PASSAGE SHOWN:
##########

This is my song for Ruth Seymour, my former boss at KCRW.
Wait for night and roll a big fattie for this one, and I mean that. Don't be a humorless old bat, Ruth, and consider it a compliment that I'm bothering, after you blew me off so completely.
Everyone knows only half of KCRW's dream team is leaving. God help the hiring panel who will oversee the decision, if they don't see how truly brilliant a programmer Will Lewis has been all along from day one, and how little of the credit he's taken publicly (didn't you tell me he was the one who found Chris Douridas' tape in a stack of discarded cassettes and insisted he be hired?). That's not even mentioning people like Sarah Spitz who have made KCRW their full-time passion, who've kept it smart. There's one person in management who's gotten ahead more by targeting other employees for destruction, than by creating programming. Everyone knows who that person is. And inside that adversarial atmosphere, there are so many others who have dodged the arrows all along and carried so much of the load, with exasperated affection and, you know it's true, absolute fucking fits of lunatic screaming frustration. Sorry, I just want to say that word when I think of you.

##########

RECORDS:

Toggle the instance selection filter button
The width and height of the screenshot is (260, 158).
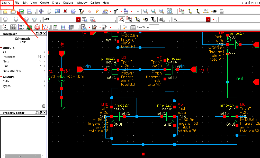tap(129, 19)
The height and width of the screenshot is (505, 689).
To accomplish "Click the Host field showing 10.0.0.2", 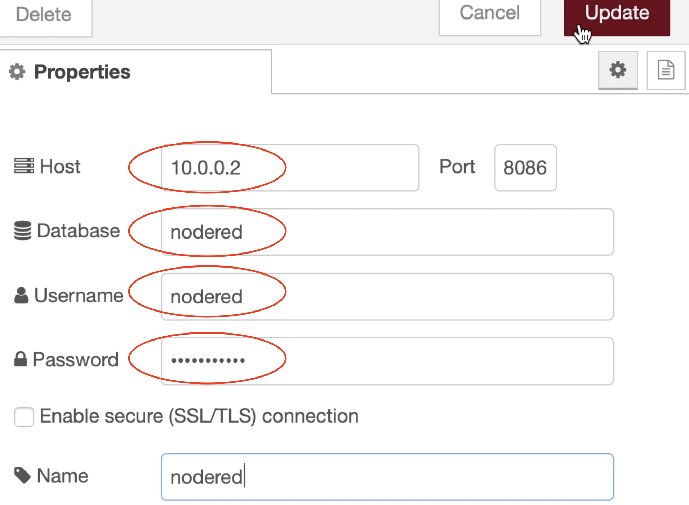I will tap(290, 168).
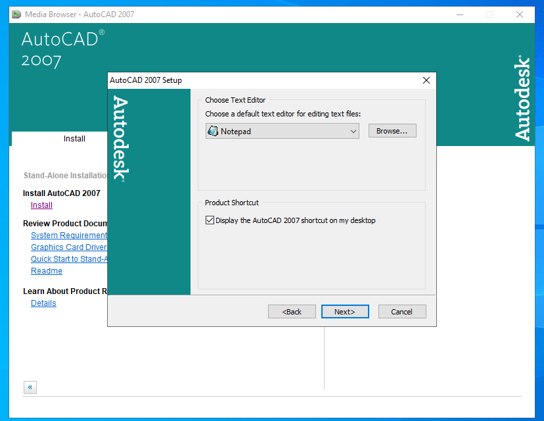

##########

REQUIRED WORK:
**a)** In the post addressed to Ruth Seymour, quote the stretch from "Wait for night" through "off so completely.".
**b)** In the post about KCRW, who is named as the writer's former boss?
**c)** Pick up the post addressed to Ruth Seymour after its final sentence and keep writing it.

TASK-BY-TASK OUTPUTS:
**a)**
Wait for night and roll a big fattie for this one, and I mean that. Don't be a humorless old bat, Ruth, and consider it a compliment that I'm bothering, after you blew me off so completely.

**b)** Ruth Seymour

**c)**
Fuck is a useful word. It sounded pretty funny coming out of your own mouth on that rare occasion. And it's a strong word. Not for pussies terrified of authority to the point where they're freaking out over the feds busting down the door of poor little old KCRW, what acid-house nightmare was that you put us through? The thing is, Ruth, would it kill you to be just a little nicer to the people who share your creative and intellectual passions and want to make good radio? Is that really too much to ask?
Anyway, so, Fuck has more meaning than it already did, thanks to you. It's got a warm and fuzzy history that we in So Cal will cherish as part of our unique culture, long after the more boring stuff goes its way. I know you're big on culture.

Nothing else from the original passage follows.